Ve sabırsız arkadaşımız jenna;'dan ikinci mesaj geldi "Gerçekten mi? Ben bir cadıyım canım istediğinde ne yaptığını görebilirim,araba kullanırken iki cümle yazmak çok zor olmasa gerek."dedi. Gülümsedim ve cevap verdim"Merak etme jenna akşam onu davet edeceğim."dedim.Ve aradan 1 dakika bile geçmedem jenna dan tekrar mesaj geldi"Max,stefan burada!"yazıyordu. Bana şaka yapıyor olmasını umarken ikinci mesaj geldi"Ve Aleson ile konuşuyor'"dedi. "LANET OLSUN" dedim ve hemen şehre doğru direksiyonumu kırdım.

Stefan yıllar önce melekler ve cadılar konseyinden kovulan son derece tehlikeli ve kindar bir cadmeydi.Kehaneti engellemek için konsey mensuplarından birisi öldürmüş ve kehanet kapsülünün yerini öğrenebilmek için konsey mensubunun kanatlarını kesmiş ve istediği cevabı alamayınca onu yakmıştı

.Kehanetin doğrulandığını nereden duydu ne yaptı aklım almıyordu.Aleson ve jenna'nın olduğu avm ye geldim ve arabamı park ettim.Avm den içeri girdim ve aleson'ın kokusunu almak için odaklandım ve koklamaya başladım.Zihnimde hareketlenen hücreler vede ışıklar beni onun olduğu yere hemen odaklamıştı.Avm'nin merdivenlerinden bir çırpıda çıktım ve mağazanın önüne geldim.Janna stefan ile konuşuyor du fakat aleson ortalıkta gözükmüyordu.


Mağazadan adımımı atar atmaz stefan"Bir vampir kokusu alıyorum,hoşgeldin max bende yolunu gözlüyordum"dedi.Burnumdan soluyarak yanına gittim ve gözlerimi ona diktim."Burada ne işin var"dedim."Geçiyordum uğradım"dedi alaycı  bir şekilde.Etrafa biraz gezdirdikten sonra"Sanırım özel hayatında tecihlerin değişti burası bayanlar için stefan tabiki bayan kıyafetleri giymek istiyorsan orası faklı."dedim ona karşılık."Pekala"dedi. "Artık bazı şeyleri konuşmamız gerekiyor sanırım"dedi."Ne saçmalıyorsun stefan?"dedim.
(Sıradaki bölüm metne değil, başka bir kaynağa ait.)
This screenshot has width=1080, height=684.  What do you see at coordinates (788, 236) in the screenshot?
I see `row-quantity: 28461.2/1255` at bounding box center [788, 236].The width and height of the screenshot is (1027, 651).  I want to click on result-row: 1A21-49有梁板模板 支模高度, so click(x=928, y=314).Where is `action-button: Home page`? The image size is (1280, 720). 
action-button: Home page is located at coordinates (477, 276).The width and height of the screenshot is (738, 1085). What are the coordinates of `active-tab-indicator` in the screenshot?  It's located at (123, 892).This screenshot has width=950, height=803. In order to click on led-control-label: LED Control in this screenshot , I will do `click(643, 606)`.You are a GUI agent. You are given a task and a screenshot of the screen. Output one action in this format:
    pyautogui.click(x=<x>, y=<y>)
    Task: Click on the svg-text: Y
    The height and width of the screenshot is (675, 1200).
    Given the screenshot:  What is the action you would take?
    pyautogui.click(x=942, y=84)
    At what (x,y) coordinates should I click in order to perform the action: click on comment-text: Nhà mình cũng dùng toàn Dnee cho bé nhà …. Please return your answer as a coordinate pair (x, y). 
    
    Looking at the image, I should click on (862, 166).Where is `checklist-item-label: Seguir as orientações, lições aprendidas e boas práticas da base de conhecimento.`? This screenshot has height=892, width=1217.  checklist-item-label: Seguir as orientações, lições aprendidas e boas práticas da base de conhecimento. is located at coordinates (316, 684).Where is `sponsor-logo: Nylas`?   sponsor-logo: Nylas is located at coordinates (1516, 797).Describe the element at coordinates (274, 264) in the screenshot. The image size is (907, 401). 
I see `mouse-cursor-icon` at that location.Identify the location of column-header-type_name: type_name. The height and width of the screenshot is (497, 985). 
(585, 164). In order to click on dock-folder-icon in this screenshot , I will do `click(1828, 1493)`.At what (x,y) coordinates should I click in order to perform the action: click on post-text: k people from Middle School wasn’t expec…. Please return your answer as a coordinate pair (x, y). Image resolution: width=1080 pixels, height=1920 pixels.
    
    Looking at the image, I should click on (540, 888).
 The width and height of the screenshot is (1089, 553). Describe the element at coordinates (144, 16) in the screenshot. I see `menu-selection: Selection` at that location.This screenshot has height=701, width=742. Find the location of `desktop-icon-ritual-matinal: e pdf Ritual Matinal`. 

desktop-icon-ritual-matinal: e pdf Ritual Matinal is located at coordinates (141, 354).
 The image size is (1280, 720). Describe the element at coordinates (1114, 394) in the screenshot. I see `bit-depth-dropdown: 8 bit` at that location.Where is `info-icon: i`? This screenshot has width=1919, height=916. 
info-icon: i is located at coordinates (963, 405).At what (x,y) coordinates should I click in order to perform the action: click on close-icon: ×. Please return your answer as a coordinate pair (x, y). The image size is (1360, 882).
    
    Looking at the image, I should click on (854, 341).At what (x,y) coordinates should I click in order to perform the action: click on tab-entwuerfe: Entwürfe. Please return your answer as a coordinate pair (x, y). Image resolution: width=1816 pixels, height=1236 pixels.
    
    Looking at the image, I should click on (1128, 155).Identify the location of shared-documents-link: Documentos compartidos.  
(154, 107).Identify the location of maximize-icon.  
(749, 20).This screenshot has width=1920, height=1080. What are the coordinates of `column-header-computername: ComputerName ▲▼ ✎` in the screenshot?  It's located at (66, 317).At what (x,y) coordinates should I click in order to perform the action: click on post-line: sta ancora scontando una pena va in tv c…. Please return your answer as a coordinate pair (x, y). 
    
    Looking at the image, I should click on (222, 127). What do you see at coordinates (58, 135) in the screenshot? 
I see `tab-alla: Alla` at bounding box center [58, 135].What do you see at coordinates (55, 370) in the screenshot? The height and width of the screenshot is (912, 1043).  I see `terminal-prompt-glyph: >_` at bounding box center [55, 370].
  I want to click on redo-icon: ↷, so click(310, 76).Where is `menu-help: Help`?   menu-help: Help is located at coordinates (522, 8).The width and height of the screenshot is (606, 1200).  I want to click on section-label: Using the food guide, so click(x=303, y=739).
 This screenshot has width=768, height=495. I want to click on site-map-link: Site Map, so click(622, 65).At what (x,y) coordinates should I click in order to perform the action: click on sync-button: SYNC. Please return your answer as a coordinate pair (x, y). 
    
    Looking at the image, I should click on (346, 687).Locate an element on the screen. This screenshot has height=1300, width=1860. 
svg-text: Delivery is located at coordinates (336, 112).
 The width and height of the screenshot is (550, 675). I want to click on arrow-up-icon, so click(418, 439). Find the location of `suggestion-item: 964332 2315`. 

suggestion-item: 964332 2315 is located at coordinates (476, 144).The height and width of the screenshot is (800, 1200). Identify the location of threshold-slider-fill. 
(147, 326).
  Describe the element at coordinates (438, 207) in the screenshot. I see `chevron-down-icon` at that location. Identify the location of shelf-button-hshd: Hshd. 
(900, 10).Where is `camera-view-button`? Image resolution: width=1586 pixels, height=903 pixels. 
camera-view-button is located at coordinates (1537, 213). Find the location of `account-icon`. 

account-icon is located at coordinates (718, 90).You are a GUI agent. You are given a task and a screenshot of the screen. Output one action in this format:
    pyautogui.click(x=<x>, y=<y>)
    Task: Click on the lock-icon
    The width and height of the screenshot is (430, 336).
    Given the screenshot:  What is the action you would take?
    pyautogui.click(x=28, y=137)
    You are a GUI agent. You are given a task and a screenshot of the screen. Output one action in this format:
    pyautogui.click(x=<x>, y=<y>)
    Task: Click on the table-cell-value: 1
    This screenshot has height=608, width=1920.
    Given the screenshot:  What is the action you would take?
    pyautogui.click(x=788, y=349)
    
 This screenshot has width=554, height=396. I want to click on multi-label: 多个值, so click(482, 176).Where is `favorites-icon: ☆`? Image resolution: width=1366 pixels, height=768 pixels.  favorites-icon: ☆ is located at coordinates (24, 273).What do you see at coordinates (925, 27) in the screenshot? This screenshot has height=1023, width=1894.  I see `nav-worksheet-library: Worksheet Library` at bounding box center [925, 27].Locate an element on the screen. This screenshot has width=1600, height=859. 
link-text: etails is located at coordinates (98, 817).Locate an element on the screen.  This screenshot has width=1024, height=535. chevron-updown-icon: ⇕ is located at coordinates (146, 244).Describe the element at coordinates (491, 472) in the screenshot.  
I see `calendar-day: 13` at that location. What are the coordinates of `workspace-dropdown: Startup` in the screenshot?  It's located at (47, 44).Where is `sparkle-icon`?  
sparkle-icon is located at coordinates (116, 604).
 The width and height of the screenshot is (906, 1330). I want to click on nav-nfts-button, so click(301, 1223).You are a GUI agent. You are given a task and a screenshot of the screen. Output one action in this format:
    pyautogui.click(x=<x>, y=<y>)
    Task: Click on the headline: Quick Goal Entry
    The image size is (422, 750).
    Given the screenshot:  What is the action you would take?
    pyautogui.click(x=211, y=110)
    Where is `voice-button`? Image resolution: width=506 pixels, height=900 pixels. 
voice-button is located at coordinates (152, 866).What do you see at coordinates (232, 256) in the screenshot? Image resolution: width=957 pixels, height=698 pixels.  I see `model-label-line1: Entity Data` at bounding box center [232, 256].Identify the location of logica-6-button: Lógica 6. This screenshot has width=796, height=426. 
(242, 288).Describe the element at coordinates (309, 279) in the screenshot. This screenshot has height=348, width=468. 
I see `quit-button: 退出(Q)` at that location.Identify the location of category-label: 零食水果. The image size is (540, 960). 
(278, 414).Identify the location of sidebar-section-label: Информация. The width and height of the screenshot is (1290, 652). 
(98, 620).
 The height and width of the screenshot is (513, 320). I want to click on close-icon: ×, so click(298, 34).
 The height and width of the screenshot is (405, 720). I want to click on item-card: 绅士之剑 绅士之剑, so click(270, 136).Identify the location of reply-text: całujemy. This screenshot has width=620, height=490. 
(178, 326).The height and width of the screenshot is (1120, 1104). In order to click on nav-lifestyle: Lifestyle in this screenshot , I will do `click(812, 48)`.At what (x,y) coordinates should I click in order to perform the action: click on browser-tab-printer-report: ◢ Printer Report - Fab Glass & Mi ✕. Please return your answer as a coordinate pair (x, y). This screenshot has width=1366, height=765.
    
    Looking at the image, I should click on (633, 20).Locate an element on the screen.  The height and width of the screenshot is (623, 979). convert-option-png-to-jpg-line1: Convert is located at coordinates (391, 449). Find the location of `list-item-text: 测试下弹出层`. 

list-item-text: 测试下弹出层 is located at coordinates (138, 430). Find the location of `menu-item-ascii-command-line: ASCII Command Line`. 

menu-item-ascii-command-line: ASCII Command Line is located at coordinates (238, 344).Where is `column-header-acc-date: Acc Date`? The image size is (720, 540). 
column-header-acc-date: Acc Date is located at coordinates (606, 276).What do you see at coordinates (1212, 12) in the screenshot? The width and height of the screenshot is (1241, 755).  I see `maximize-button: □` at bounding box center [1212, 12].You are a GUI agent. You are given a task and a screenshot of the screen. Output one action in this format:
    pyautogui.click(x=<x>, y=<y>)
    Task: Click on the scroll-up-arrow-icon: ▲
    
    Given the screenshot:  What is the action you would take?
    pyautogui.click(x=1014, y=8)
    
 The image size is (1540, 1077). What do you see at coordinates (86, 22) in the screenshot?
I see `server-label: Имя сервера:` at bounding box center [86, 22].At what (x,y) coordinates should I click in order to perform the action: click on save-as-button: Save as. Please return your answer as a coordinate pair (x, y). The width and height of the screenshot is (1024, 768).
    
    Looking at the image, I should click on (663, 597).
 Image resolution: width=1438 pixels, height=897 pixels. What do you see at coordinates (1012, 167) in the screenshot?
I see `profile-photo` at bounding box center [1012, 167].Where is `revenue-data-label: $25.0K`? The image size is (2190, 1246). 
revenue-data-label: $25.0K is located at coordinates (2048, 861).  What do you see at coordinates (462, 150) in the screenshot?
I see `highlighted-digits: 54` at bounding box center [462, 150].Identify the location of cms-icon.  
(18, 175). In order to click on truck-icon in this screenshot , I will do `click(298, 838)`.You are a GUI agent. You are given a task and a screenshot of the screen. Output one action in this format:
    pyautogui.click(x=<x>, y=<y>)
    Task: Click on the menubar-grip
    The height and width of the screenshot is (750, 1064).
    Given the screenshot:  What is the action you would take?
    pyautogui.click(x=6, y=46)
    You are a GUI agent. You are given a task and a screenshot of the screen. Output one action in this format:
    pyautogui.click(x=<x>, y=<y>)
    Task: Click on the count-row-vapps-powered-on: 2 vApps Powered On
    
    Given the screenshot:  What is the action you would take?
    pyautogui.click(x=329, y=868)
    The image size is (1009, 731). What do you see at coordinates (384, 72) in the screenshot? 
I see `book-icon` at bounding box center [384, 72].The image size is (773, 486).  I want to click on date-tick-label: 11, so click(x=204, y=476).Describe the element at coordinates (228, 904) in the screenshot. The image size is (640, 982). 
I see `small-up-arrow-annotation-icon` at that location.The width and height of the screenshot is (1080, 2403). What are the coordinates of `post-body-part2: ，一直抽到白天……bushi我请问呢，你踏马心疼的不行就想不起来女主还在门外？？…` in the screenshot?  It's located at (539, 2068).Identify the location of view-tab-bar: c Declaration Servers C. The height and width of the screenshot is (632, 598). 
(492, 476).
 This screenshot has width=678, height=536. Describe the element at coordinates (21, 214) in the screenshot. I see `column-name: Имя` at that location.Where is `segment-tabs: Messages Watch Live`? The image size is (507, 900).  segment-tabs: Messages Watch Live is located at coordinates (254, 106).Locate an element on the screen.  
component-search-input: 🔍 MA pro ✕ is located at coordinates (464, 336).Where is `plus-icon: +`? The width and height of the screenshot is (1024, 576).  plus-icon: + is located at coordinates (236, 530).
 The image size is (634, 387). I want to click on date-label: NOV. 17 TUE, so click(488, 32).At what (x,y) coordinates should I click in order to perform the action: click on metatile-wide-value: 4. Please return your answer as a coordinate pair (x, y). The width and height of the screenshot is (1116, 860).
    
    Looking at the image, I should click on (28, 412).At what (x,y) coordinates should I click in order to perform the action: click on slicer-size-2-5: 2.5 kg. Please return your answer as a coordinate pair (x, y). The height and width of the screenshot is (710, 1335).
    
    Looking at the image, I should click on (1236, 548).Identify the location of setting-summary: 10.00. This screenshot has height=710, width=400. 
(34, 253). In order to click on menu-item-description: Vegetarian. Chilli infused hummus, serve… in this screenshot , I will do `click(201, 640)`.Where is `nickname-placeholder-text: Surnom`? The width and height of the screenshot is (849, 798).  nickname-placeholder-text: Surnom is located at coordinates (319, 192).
Jenna araya girerek"Aleson burada max,biraz çabuk olur musun"dedi. "Pekala hemen buradan gidiyoruz"diyip stefan'ın kolundan tuttum. "Max, buraya Aleson ile konuşmak için geldim."dedi. "Ve konuşmadan gitmeyeceğim"dedi."Stefan,onun bir suçu yok kehanet yüzyıllar önce yazıldı"dedim. "Lanet kehanet artık umurumdamı sanıyorsun Max? Artık başladı ve engel olmam imkansız.O yüzden.."dedi. JEnna"Evet, o yüzden?"dedi şaşkın bir ifade ile.